WHAT YOU WILL DO → Copy out the records word for word, starting at the line that contains "Select the Hardware and Devices heading text" and ending at the line that contains "[x=203, y=581]", with both of those lines included.

THE RECORDS →
---

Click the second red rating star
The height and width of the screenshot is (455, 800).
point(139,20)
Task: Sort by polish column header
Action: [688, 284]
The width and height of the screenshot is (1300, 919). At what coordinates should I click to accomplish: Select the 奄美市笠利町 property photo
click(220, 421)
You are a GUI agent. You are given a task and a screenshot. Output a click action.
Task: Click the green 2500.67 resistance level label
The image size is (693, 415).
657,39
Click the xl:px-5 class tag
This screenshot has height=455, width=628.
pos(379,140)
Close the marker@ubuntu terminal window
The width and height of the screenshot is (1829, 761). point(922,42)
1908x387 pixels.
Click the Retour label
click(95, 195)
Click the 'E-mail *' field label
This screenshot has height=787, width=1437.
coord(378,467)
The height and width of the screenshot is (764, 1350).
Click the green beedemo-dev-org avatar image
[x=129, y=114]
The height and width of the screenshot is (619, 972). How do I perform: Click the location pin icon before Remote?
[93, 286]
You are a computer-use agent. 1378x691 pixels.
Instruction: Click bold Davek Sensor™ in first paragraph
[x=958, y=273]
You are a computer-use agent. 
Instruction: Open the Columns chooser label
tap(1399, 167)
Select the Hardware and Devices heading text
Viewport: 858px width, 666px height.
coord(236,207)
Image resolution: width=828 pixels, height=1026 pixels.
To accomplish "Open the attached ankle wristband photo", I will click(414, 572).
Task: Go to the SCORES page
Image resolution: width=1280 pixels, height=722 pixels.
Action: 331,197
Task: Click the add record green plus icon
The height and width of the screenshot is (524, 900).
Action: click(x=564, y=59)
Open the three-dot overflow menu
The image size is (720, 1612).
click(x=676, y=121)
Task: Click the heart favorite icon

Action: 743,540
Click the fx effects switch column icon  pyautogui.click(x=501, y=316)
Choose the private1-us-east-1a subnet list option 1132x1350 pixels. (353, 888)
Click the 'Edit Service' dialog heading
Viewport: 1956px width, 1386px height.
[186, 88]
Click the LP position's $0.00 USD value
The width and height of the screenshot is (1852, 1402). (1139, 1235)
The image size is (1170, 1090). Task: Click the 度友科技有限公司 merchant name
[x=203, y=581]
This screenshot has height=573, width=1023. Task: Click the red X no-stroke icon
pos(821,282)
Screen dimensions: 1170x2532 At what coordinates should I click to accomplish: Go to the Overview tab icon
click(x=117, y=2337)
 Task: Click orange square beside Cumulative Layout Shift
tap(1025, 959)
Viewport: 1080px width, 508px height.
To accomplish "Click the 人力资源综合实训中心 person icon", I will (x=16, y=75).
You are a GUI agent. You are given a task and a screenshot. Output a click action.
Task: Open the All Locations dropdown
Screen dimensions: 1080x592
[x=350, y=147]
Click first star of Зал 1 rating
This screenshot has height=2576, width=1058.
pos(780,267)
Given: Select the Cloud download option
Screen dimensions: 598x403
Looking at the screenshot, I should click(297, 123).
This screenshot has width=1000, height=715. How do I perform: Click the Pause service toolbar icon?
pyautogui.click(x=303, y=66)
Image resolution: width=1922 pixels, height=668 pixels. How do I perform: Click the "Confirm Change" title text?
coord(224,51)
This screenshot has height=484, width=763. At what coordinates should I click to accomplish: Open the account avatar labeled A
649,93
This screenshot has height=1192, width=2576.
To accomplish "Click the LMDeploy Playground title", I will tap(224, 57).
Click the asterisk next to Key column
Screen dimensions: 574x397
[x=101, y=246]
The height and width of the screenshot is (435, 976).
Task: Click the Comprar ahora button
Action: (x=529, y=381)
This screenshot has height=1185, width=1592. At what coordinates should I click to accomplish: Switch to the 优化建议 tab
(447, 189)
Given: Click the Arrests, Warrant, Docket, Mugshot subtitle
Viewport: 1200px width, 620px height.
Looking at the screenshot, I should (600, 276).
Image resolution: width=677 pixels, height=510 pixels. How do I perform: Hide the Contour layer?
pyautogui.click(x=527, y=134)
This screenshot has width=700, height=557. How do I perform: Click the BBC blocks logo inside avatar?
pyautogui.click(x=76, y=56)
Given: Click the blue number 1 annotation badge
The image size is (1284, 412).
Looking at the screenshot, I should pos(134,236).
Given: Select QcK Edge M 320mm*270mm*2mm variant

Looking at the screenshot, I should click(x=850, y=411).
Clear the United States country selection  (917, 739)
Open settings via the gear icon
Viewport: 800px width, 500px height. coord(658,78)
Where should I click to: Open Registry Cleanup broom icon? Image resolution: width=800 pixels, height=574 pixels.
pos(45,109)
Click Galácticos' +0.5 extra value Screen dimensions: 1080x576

---

FINAL ANSWER →
Select the Hardware and Devices heading text
Viewport: 858px width, 666px height.
coord(236,207)
Image resolution: width=828 pixels, height=1026 pixels.
To accomplish "Open the attached ankle wristband photo", I will click(414, 572).
Task: Go to the SCORES page
Image resolution: width=1280 pixels, height=722 pixels.
Action: 331,197
Task: Click the add record green plus icon
The height and width of the screenshot is (524, 900).
Action: click(x=564, y=59)
Open the three-dot overflow menu
The image size is (720, 1612).
click(x=676, y=121)
Task: Click the heart favorite icon

Action: 743,540
Click the fx effects switch column icon  pyautogui.click(x=501, y=316)
Choose the private1-us-east-1a subnet list option 1132x1350 pixels. (353, 888)
Click the 'Edit Service' dialog heading
Viewport: 1956px width, 1386px height.
[186, 88]
Click the LP position's $0.00 USD value
The width and height of the screenshot is (1852, 1402). (1139, 1235)
The image size is (1170, 1090). Task: Click the 度友科技有限公司 merchant name
[x=203, y=581]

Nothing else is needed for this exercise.